==== Material provided
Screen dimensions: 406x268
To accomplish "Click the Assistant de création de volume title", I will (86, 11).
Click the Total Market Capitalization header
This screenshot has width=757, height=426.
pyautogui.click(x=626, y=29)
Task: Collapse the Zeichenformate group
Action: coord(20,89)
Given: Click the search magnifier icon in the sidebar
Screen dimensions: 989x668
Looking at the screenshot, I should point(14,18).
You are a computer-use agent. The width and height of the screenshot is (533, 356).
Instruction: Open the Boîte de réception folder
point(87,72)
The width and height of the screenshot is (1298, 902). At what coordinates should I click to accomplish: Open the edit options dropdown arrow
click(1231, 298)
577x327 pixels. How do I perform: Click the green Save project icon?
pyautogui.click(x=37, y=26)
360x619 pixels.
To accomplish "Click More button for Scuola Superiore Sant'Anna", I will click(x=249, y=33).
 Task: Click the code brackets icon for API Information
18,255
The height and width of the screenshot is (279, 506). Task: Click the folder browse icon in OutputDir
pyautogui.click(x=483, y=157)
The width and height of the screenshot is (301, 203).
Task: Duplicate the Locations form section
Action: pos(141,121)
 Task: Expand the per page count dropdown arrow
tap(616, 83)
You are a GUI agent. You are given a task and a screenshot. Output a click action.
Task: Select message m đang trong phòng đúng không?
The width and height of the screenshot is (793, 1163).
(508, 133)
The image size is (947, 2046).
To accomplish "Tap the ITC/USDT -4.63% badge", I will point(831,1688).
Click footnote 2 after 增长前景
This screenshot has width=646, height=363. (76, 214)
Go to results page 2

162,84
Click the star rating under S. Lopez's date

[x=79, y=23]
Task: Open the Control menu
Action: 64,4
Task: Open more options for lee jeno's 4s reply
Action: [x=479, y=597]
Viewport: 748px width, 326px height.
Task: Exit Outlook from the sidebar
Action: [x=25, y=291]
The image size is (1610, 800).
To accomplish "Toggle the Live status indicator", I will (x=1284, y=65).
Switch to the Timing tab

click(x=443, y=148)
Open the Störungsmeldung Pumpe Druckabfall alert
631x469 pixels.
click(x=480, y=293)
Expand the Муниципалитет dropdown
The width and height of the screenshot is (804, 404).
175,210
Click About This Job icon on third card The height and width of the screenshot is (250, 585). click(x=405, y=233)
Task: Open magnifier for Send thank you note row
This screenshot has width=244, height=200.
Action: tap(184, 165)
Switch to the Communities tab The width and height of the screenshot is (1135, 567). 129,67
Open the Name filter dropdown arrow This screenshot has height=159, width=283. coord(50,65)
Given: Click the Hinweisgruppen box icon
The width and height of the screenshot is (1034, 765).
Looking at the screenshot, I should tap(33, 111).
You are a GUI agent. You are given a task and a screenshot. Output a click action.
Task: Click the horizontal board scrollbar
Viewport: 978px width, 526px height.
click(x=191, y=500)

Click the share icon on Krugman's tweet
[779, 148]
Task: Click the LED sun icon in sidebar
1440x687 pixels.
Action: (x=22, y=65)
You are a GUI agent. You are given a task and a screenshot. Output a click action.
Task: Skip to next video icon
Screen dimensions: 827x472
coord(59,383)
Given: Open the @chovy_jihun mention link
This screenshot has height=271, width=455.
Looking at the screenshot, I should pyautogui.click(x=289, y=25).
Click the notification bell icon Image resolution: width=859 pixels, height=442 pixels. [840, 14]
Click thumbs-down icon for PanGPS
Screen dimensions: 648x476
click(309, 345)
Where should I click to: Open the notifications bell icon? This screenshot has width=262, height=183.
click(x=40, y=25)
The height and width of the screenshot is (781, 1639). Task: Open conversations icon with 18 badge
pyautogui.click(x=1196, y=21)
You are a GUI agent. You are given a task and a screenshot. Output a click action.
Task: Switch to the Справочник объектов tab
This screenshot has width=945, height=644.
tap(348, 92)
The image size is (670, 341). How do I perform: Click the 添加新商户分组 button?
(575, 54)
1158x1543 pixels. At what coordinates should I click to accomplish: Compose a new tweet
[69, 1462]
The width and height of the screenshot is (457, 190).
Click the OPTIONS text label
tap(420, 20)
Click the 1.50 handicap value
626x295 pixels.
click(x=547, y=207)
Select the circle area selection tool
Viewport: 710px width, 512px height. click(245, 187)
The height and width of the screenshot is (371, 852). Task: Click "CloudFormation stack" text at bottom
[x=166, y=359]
========
Work instruction.
Within the entries, find all lines holding "magnifier" and copy each one.

Expected output.
Given: Click the search magnifier icon in the sidebar
Task: Open magnifier for Send thank you note row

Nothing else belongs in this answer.